Brief:
Please write out the whole listing that follows exactly; the pictures stay out.

Extracted records:
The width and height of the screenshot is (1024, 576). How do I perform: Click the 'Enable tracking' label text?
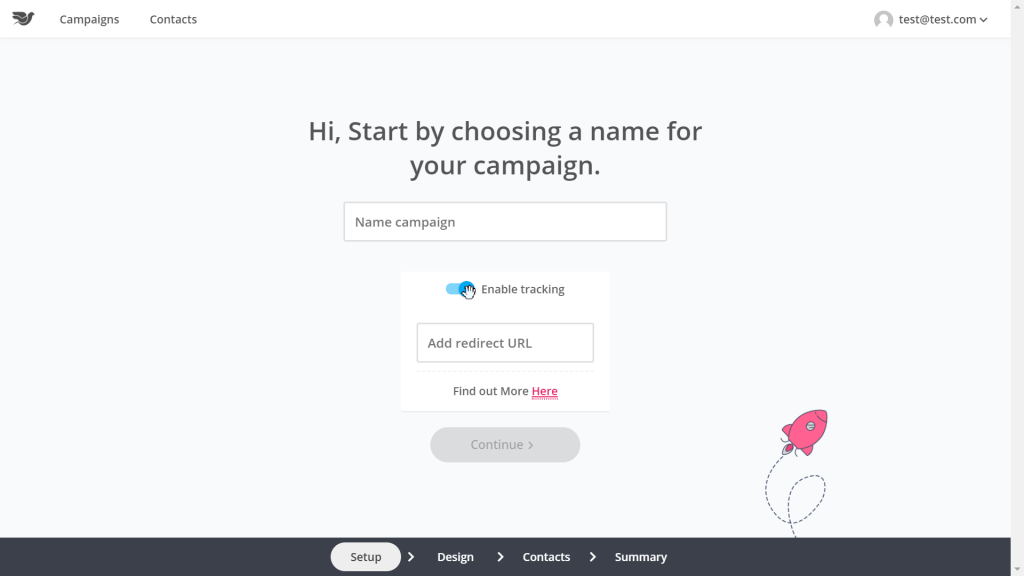tap(523, 289)
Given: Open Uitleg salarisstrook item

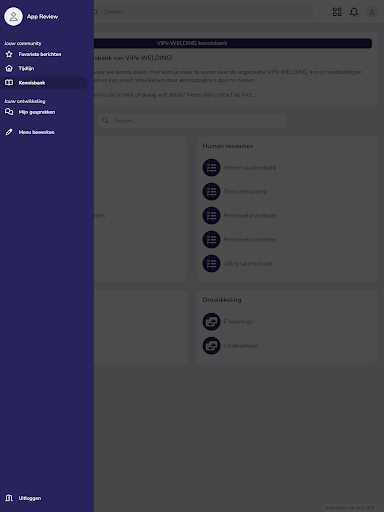Looking at the screenshot, I should pyautogui.click(x=248, y=264).
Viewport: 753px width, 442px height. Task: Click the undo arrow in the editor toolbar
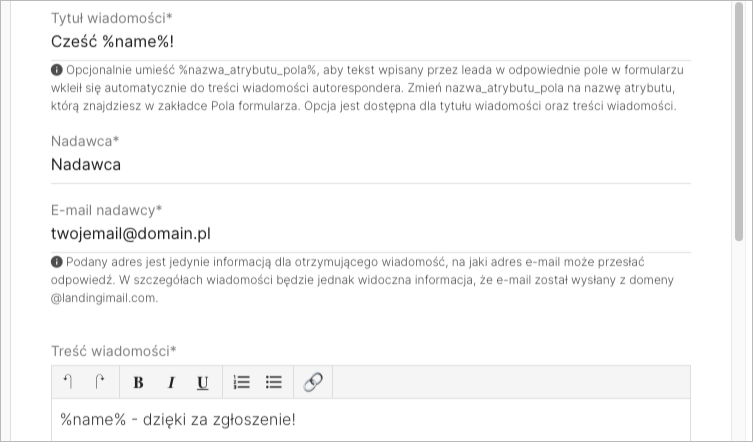69,381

Problem solution:
The width and height of the screenshot is (1024, 576). How do I perform: Click the 'Enable tracking' label text?
tap(523, 289)
Given: Open Uitleg salarisstrook item

Looking at the screenshot, I should pyautogui.click(x=248, y=264).
Viewport: 753px width, 442px height. Task: Click the undo arrow in the editor toolbar
69,381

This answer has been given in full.